→ **Task data**:
* start *

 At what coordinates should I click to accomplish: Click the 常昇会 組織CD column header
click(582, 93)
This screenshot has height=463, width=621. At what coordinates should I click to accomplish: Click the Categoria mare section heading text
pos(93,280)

* end *
* start *

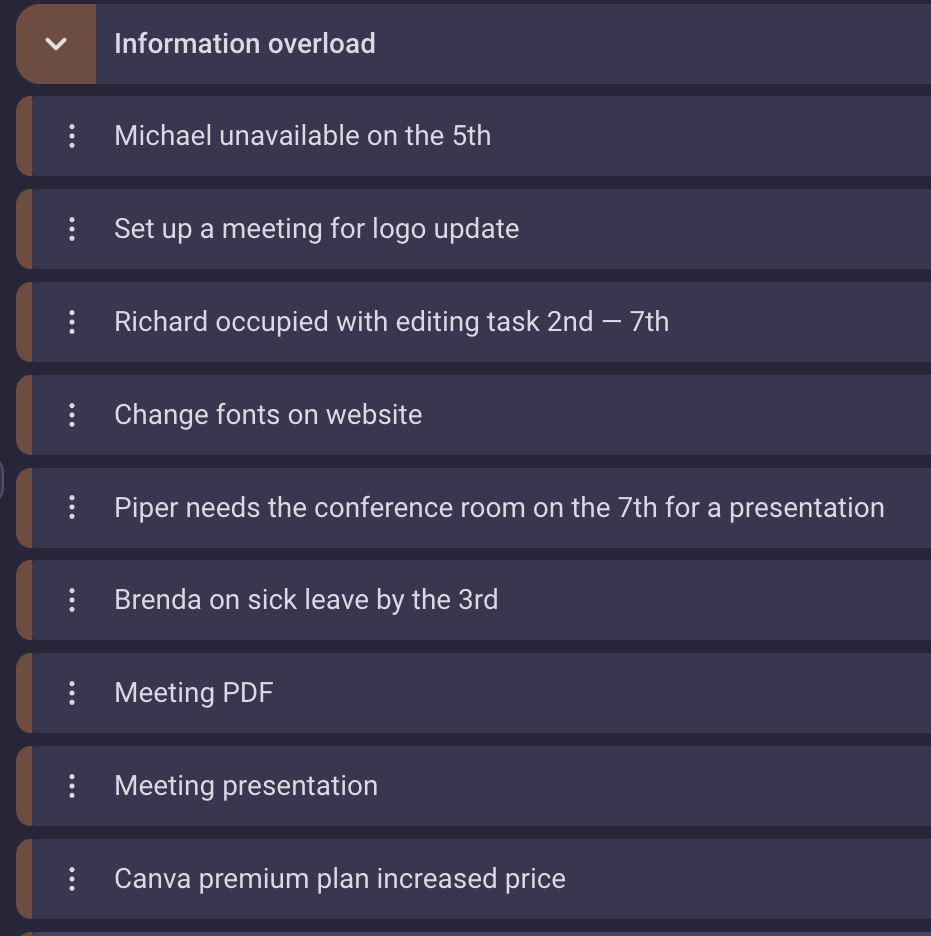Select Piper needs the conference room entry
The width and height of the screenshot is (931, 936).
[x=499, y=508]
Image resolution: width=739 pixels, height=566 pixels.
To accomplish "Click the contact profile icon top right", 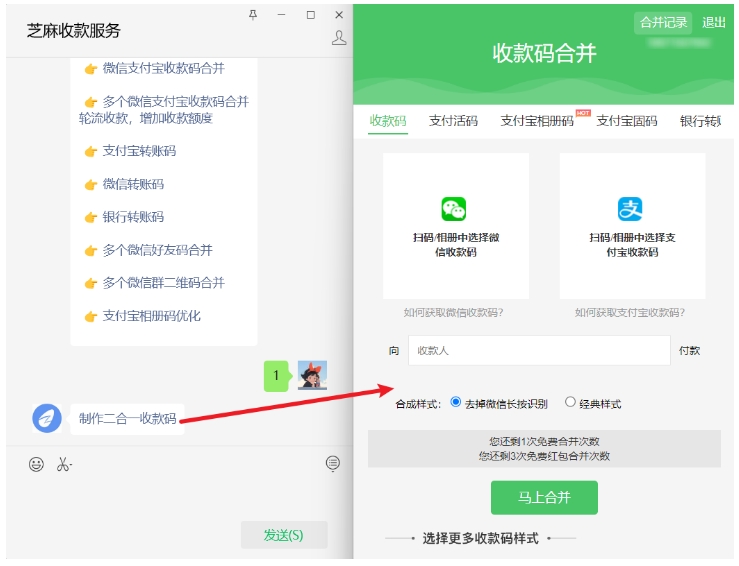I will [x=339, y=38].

* end *

→ **Direction**: How many lines in the entries above contain the word "height"? Case counts. Reply with the number only.

→ **Exercise solution**: 3